DESlib is an easy to use ensemble learning library focusing the implementation of the state-of-the-art techniques for dynamic classifier and ensemble selection. The library is is based on scikit-learn, using the same method signature: fit, predict, predict_proba and score. All dynamic selection techniques were implemented according to the definitions from [1].
Dynamic Selection (DS) refers to techniques in which the base classifiers are selected on the fly, according to each new sample to be classified. Only the most competent, or an ensemble containing the most competent classifiers is selected to predict the label of a specific test sample. The rationale for such techniques is that not every classifier in the pool is an expert in classifying all unknown samples; rather, each base classifier is an expert in a different local region of the feature space.
DS is one of the most promising MCS approaches due to the fact that more and more works are reporting the superior performance of such techniques over static combination methods. Such techniques have achieved better classification performance especially when dealing with small-sized and imbalanced datasets.
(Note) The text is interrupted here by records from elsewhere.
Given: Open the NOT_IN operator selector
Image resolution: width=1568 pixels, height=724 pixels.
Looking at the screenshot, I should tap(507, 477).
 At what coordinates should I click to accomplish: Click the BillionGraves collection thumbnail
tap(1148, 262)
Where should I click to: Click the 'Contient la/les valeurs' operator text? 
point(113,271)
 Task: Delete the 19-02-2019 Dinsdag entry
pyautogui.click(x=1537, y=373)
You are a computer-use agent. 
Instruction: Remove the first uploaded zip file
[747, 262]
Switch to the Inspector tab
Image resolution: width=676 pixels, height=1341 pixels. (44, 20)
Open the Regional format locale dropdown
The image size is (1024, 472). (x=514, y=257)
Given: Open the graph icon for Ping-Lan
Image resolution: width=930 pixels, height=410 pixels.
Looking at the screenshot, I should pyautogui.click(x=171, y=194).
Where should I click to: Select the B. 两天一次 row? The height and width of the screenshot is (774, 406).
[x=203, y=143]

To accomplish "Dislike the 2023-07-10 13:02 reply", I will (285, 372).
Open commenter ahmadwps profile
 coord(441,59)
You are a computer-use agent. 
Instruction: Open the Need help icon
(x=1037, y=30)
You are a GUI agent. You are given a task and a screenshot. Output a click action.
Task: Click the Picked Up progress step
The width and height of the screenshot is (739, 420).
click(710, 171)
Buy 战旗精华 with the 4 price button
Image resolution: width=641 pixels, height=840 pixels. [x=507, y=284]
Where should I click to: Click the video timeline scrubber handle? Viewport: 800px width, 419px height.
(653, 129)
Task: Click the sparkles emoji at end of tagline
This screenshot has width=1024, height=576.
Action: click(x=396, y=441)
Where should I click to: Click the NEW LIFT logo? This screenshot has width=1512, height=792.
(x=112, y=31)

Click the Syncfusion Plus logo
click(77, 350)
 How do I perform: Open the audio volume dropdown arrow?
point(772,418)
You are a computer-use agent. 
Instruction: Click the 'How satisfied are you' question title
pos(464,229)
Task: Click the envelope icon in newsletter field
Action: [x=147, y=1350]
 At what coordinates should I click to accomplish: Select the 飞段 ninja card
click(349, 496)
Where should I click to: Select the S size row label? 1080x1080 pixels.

The package can be installed using pip:
Stable version:
pip install deslib
Latest version (under development):
pip install git+https://github.com/Menelau/DESlib
DESlib is tested to work with Python 3.5, 3.6 and 3.7. The dependency requirements are:
- scipy(>=0.13.3)
- numpy(>=1.10.4)
- scikit-learn(>=0.19.0)
These dependencies are automaticatically installed using the pip commands above.
The library is divided into four modules:
- deslib.des: Implementation of DES techniques.
- deslib.dcs: Implementation of DCS techniques.
- deslib.static: Implementation of baseline ensemble methods.
- deslib.util: A collection of aggregation functions and diversity measures for ensemble of classifiers.
- DES techniques currently available are:
- META-DES [7] [8] [15]
- K-Nearest-Oracle-Eliminate (KNORA-E) [3]
- K-Nearest-Oracle-Union (KNORA-U) [3]
- Dynamic Ensemble Selection-Performance(DES-P) [12]
- K-Nearest-Output Profiles (KNOP) [9]
- Randomized Reference Classifier (DES-RRC) [10]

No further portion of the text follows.